Objectives and Content

Objectives:
Category Theory is a mathematical language and a toolbox that can be used for formalizing concepts that arise in our day-to-day activity. It is highly suitable for computer science - it provides sophisticated instruments for modelling and reasoning about complex situations involving structured objects. Category Theory focuses especially on the relations between the objects of interest and on different construction principles for objects.

Content:
The course introduces basic categorical concepts and methods. We focus on applications in programming and modeling.

Learning Outcomes

On completion of the course the student should have the following learning outcomes defined in terms of knowledge, skills and general competence:

 

Knowledge

The student

  • is familiar with basic categorical concepts, results, and constructions including category, functor, natural transformation, functor category, slice category, pullback, pushout,
  • is familiar with categorical reasoning and is able to prove basic theorems

 

Skills

The student

  • is able to explain those concepts, results, and constructions by examples from informatics,
  • has basic capabilities to use category theory to structure and to analyse typical situations in informatics involving complex objects,
  • is able to acquire necessary continuative subjects from the literature.

 

General competence

The student

  • can apply his/her knowledge and skills in new areas in order to carry out advanced assignments and projects,
  • can communicate extensive independent work and masters language and terminology of the academic field, and
  • can communicate about academic issues, analyses and conclusions in the field, both with specialists and the general public.

Level of Study

Master

Semester of Instruction

Spring
Required Previous Knowledge
For incoming exchange students: At least 60 ECTS in Computer Science and at least 10 ECTS in mathematics.
Recommended Previous Knowledge
Access to the Course
Access to the course requires admission to a programme of study at The Faculty of Mathematics and Natural Sciences.
Teaching and learning methods
Up to 6 hours each week in 13 weeks with lectures and organised laboratory assignments. In addition individual and team exercises and self studies, for a total of 270 study hours.
Compulsory Assignments and Attendance

The compulsory exercises have to be passed.
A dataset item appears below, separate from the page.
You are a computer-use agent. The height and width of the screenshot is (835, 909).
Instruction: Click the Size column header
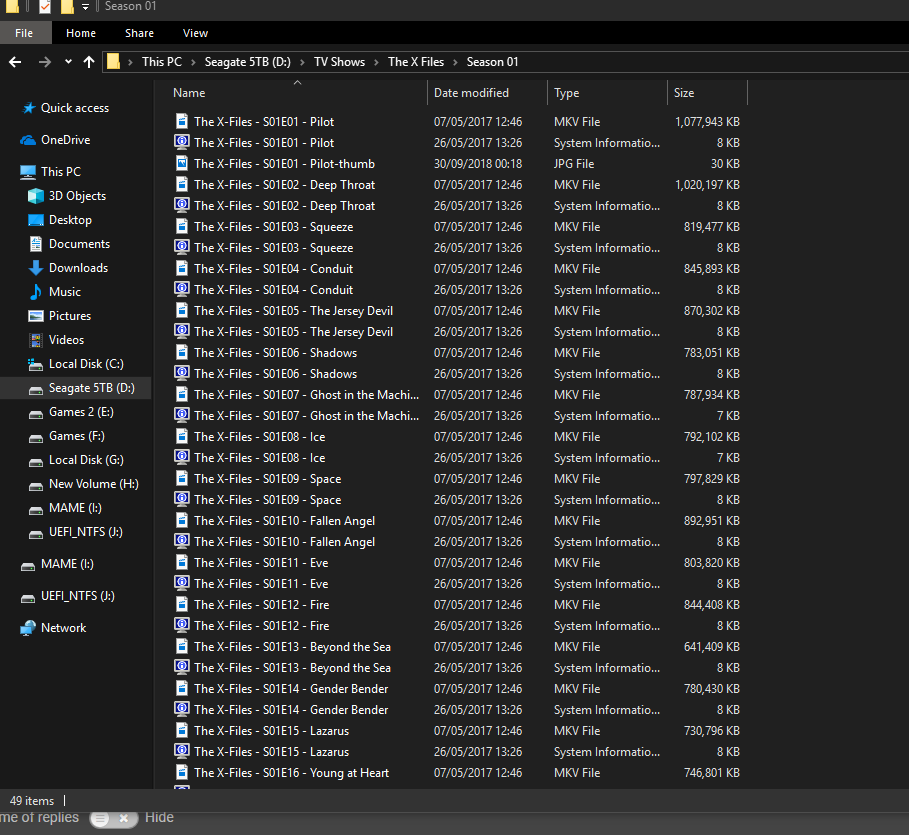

The assignments are valid two semesters: the semester when they are approved and the succeeding semester.

Forms of Assessment
Oral exam. Compulsory exercises may count towards the final grade. 
Grading Scale
The grading scale used is A to F. Grade A is the highest passing grade in the grading scale, grade F is a fail.
Assessment Semester
Examination both spring semester and autumn semester. In semesters without teaching the examination will be arranged at the beginning of the semester.
Reading List
The reading list will be available within June 1st for the autumn semester and December 1st for the spring semester.
Course Evaluation
The course will be evaluated by the students in accordance with the quality assurance system at UiB and the department.
Examination Support Material
None
Programme Committee
The Programme Committee is responsible for the content, structure and quality of the study programme and courses.
Course Coordinator
Course coordinator and administrative contact person can be found on Mitt UiB, or contact Student adviser
Course Administrator
The Faculty of Mathematics and Natural Sciences represented by the Department of Informatics is the course administrator for the course and study programme.